For intelligence activities, any handling of private information will comply with the Fourth Amendment, the National Security Act of 1947 and the Foreign Intelligence and Surveillance Act of 1978, Executive Order 12333, and applicable DoD directives requiring a defined foreign intelligence purpose. The AI System shall not be used for unconstrained monitoring of U.S. persons’ private information as consistent with these authorities. The system shall also not be used for domestic law-enforcement activities except as permitted by the Posse Comitatus Act and other applicable law.
From OpenAI: “Our contract explicitly references the surveillance and autonomous weapons laws and policies as they exist today, so that even if those laws or policies change in the future, use of our systems must still remain aligned with the current standards reflected in the agreement.” Certainly they are not stupid enough to believe that? But they expect us to be?
Having lived in a small village for several years now, I’ve seen the benefit of living in a community that is small enough that bad behavior can be easily identified and shamed. It turns out that the SF AI world is such a community, and that activism can be done with chalk on sidewalks. Faced with such visible public shaming and many cancelled accounts, OpenAI followed up with a contract modification, which you can see is arguably an improvement but still has loopholes that allow a DOD-sized truck to drive through (emphasis mine):
Consistent with applicable laws, including the Fourth Amendment to the United States Constitution, National Security Act of 1947, FISA Act of 1978, the AI system shall not be intentionally used for domestic surveillance of U.S. persons and nationals.
For the avoidance of doubt, the Department understands this limitation to prohibit deliberate tracking, surveillance, or monitoring of U.S. persons or nationals, including through the procurement or use of commercially acquired personal or identifiable information.
In addition to my italics, any attorney should be able to point out that the inclusion of the words “tracking” and “monitoring” may have the effect of limiting the meaning of “surveillance” here.

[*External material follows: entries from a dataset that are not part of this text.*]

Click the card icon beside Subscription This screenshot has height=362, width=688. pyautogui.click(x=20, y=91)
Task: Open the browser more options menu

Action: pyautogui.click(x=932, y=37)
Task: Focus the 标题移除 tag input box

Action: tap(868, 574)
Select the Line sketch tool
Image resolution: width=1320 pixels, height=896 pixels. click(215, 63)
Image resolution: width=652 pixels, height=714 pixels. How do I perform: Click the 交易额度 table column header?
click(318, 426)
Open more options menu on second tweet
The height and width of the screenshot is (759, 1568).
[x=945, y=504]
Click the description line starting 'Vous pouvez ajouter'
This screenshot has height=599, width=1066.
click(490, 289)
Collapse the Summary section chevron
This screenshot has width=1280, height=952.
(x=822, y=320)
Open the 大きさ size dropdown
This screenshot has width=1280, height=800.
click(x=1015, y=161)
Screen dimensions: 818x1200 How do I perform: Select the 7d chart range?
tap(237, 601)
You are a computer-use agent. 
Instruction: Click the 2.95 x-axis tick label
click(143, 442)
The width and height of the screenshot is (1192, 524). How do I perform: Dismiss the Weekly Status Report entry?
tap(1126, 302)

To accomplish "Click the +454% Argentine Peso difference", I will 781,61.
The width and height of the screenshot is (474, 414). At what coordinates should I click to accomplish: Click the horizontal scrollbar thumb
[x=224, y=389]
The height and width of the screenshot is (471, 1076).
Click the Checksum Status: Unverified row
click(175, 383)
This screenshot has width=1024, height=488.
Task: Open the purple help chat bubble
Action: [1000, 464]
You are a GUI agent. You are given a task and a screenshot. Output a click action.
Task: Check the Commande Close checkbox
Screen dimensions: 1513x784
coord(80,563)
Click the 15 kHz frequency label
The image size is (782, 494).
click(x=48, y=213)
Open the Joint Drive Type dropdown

My guess is that the DOD lawyers didn’t outwit OpenAI’s lawyers—this contractual language is the equivalent of a wink and a nod and ultimately restricts little. OpenAI’s real argument? You and I should be relying on the government to do the right thing, and OpenAI will be there to stop anything really bad from happening. Do you trust them?
A while ago, I drew the conclusion that I cannot trust OpenAI with my data or the data of my clients. I suggest you do the same. QuitGPT.
Note to OpenAI’s employees and advisors, and really everyone else: I know that within a workplace strange things can get normalized, and that it is tempting to rationalize the bad acts of your employer because you like your coworkers, your family relies on your salary, or “it’s just a job.” I imagine some of you may be young and overly credulous. I urge you to consider deeply the kind of place you’re working at and the contribution you want to make in the world.


I was already on the fence about using cgpt but this pushed me off and to the now obvious (thank you) conclusion that I really shouldn’t be trusting them with so much information or giving them money!